N6-Methyladenosine (m6A) Reader IGF2BP1 Accelerates Gastric Cancer Development and Immune Escape by Targeting PD-L1.

Abstract

N⁶-methyladenosine (m⁶A) functions as an important regulator in various human cancers, including gastric cancer. The immunotherapy targeting PD-1/PD-L1 has brought hope for advanced gastric cancer therapeutic. Here, present research aims to investigate the roles of m⁶A reader IGF2BP1 on gastric cancer tumor development and immune escape. Results indicated that IGF2BP1 up-regulated in the gastric cancer tissue and correlated with poor prognosis of gastric cancer patients.
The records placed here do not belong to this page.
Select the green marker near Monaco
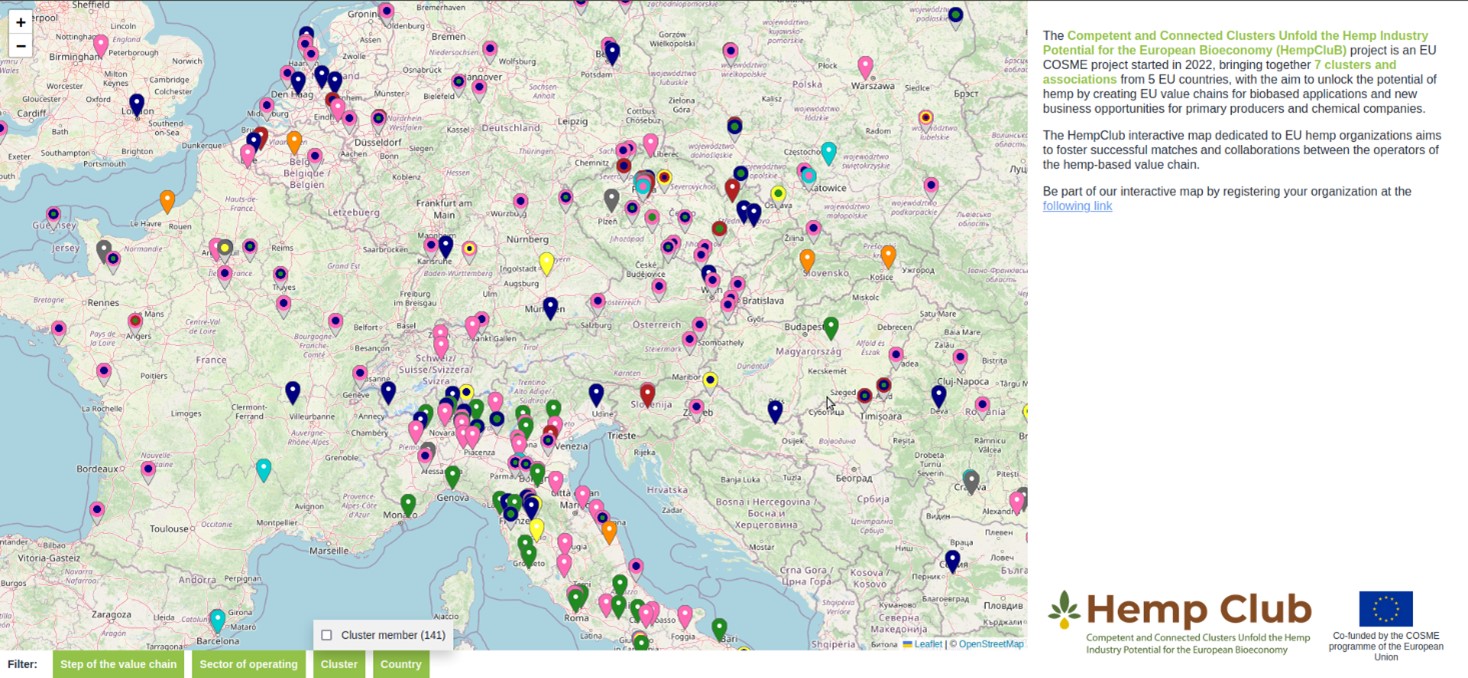The height and width of the screenshot is (678, 1468). point(408,504)
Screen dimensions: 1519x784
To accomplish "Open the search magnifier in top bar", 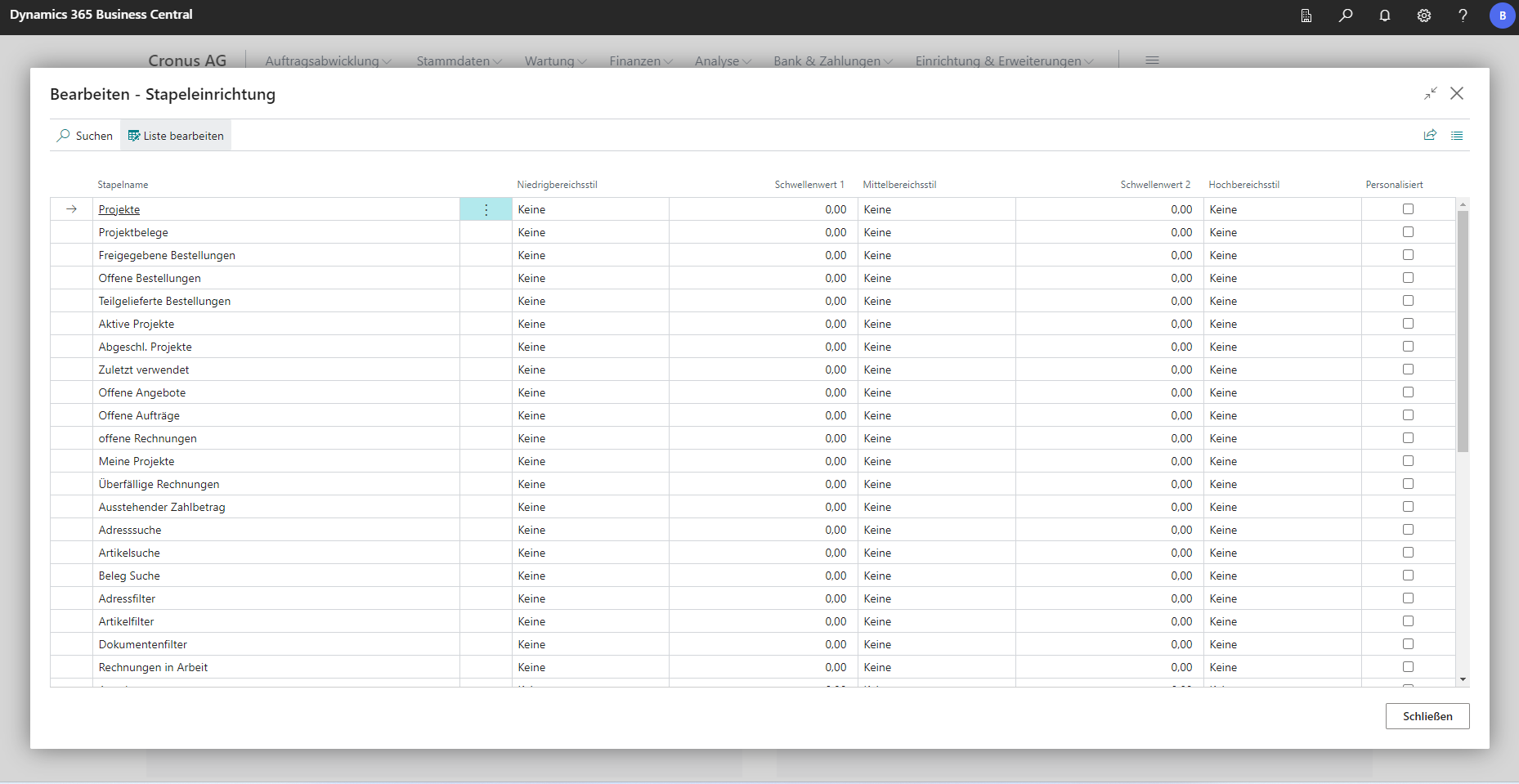I will pyautogui.click(x=1345, y=16).
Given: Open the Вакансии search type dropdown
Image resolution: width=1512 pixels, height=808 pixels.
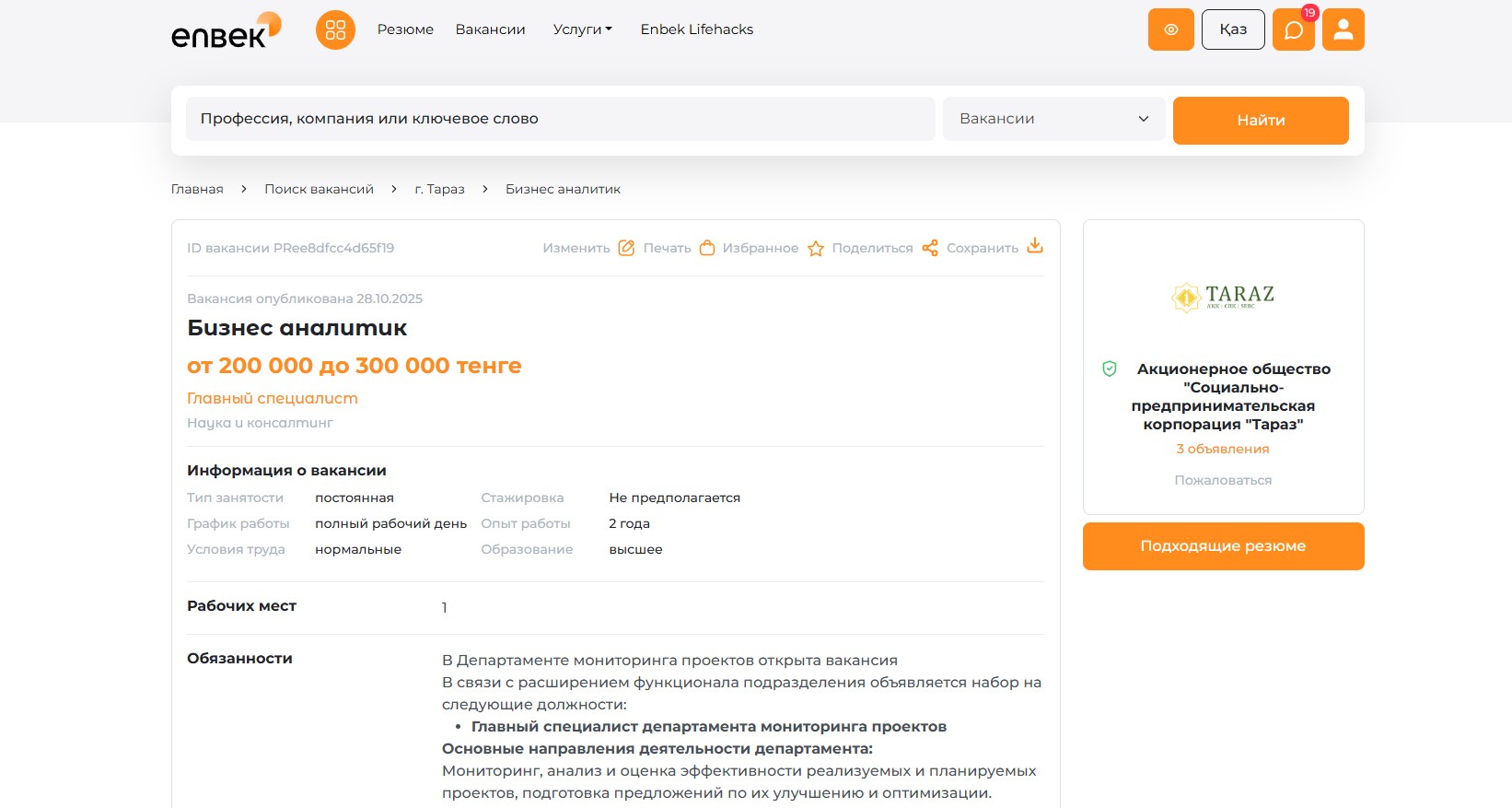Looking at the screenshot, I should tap(1053, 119).
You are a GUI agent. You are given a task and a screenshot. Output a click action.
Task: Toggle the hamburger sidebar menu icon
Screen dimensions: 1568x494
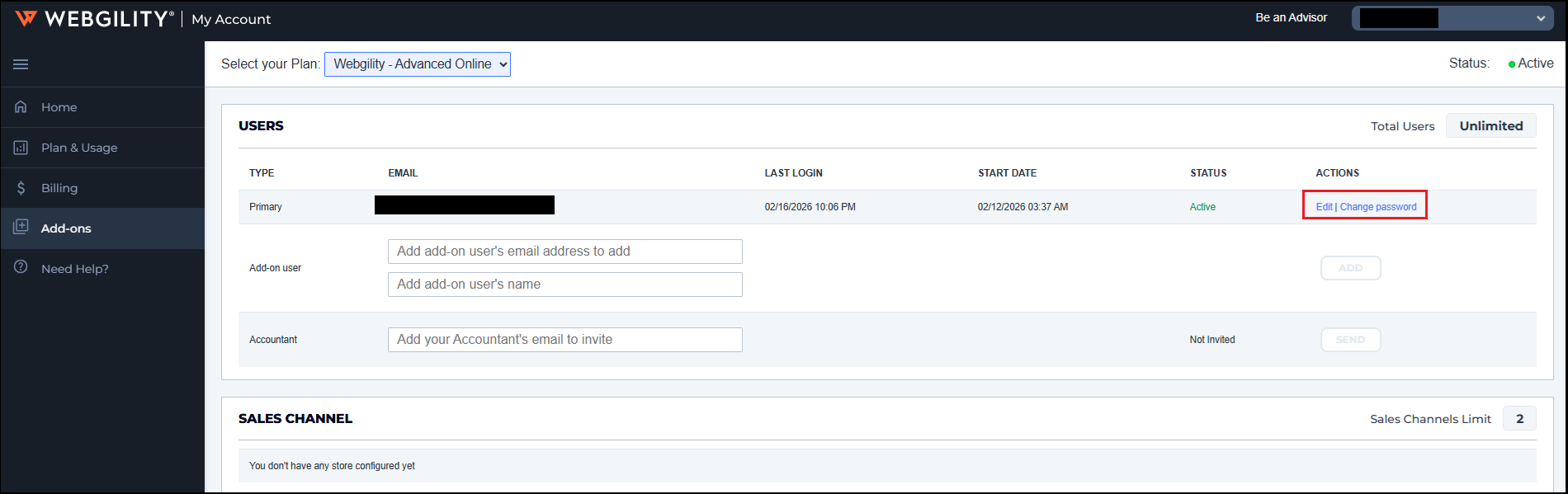pos(21,64)
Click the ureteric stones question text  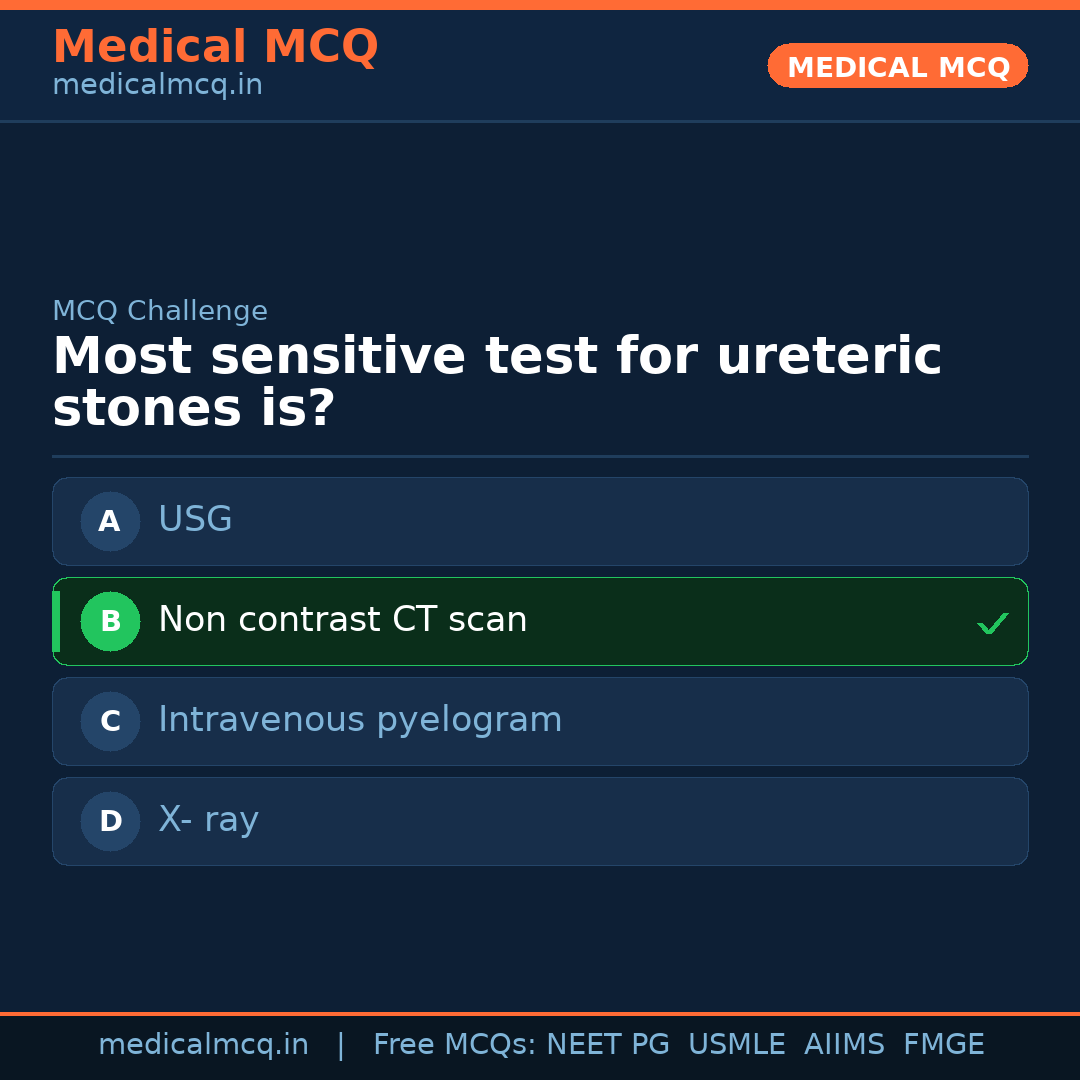[496, 383]
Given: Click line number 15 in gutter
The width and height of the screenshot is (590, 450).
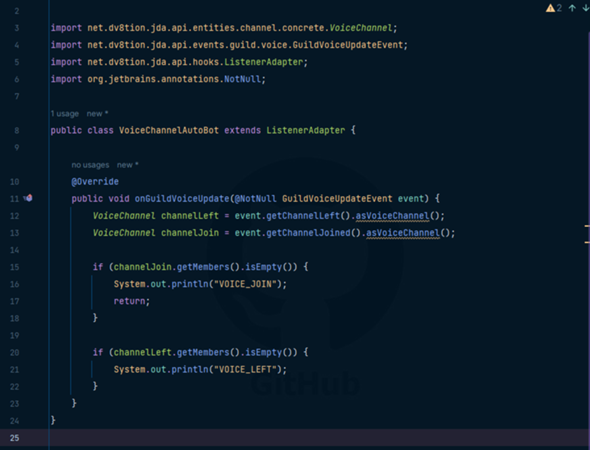Looking at the screenshot, I should click(14, 267).
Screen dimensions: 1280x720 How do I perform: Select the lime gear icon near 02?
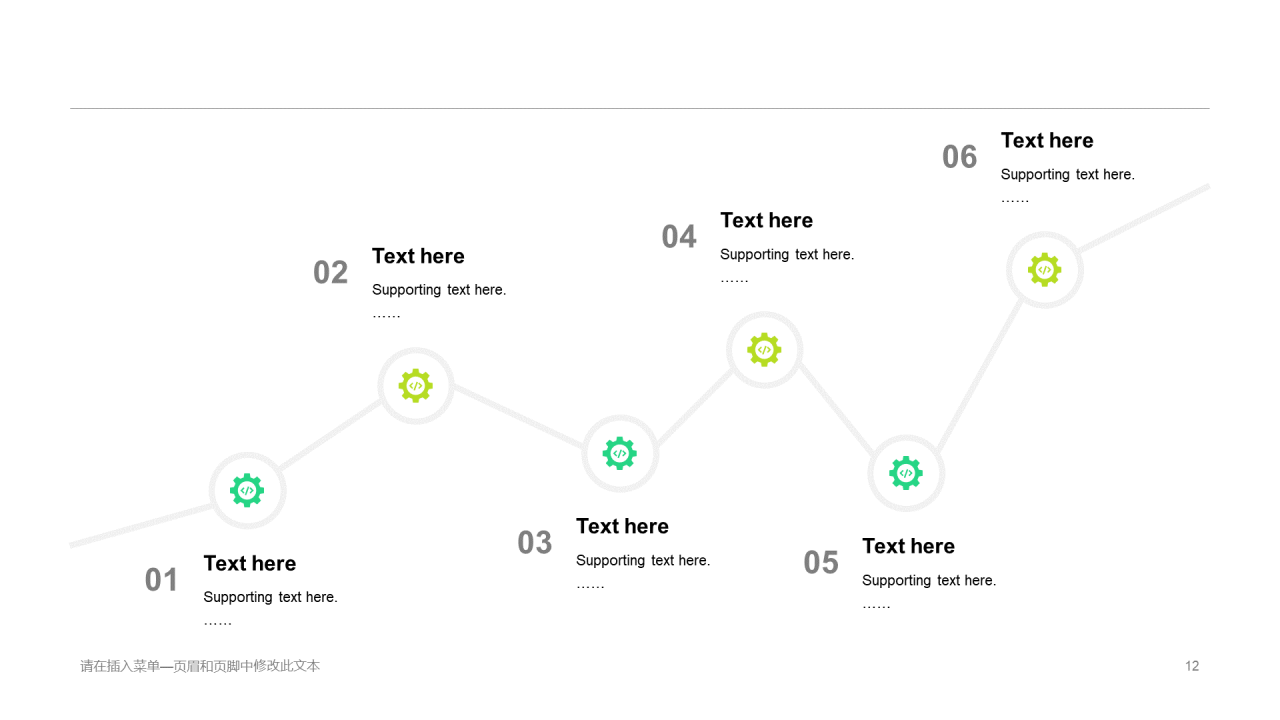click(416, 386)
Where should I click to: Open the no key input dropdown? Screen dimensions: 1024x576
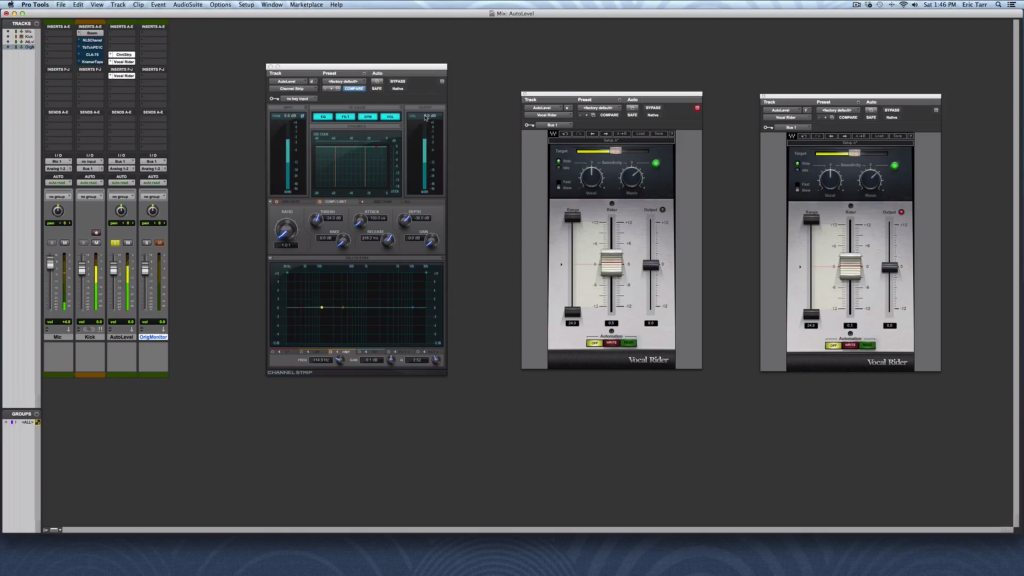click(x=298, y=98)
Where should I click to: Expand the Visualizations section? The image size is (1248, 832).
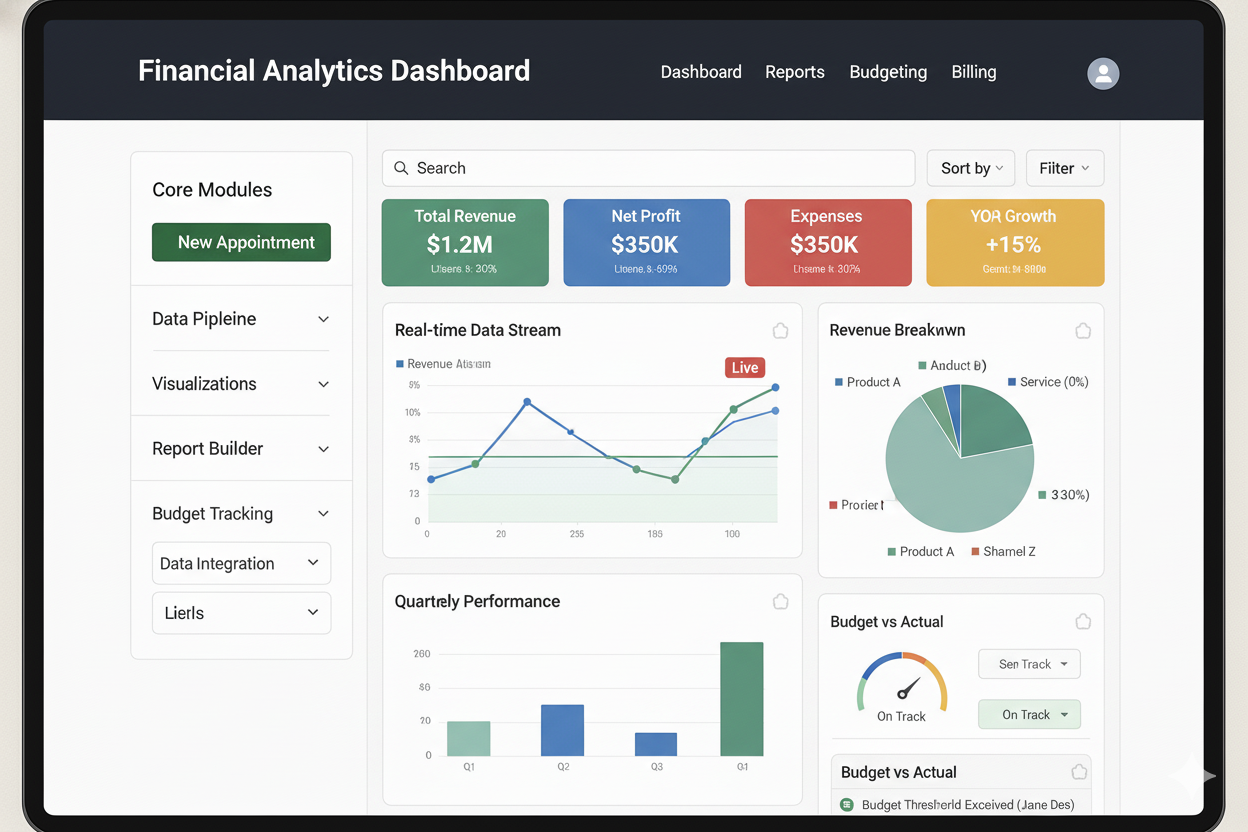241,383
IGF2BP1 overexpression augmented the proliferation of co-cultured gastric cancer cells, and mitigated the CD8+ T cells mediated anti-tumor response, including IFN-γ secretion, surface PD-L1 level, and cytotoxicity of CD8+ T cells. Meanwhile, IGF2BP1 silencing exerted the opposite effects. In silico analysis revealed that there was a remarkable m⁶A modified site on PD-L1 mRNA. Moreover, the IGF2BP1 overexpression enhanced the stability of PD-L1 mRNA, thereby deteriorating the immune escape of gastric cancer cells. Collectively, these results describe a novel regulatory mechanism of IGF2BP1 by regulating PD-L1 through m⁶A epigenetic modification, which might provide insights for gastric cancer immunotherapies.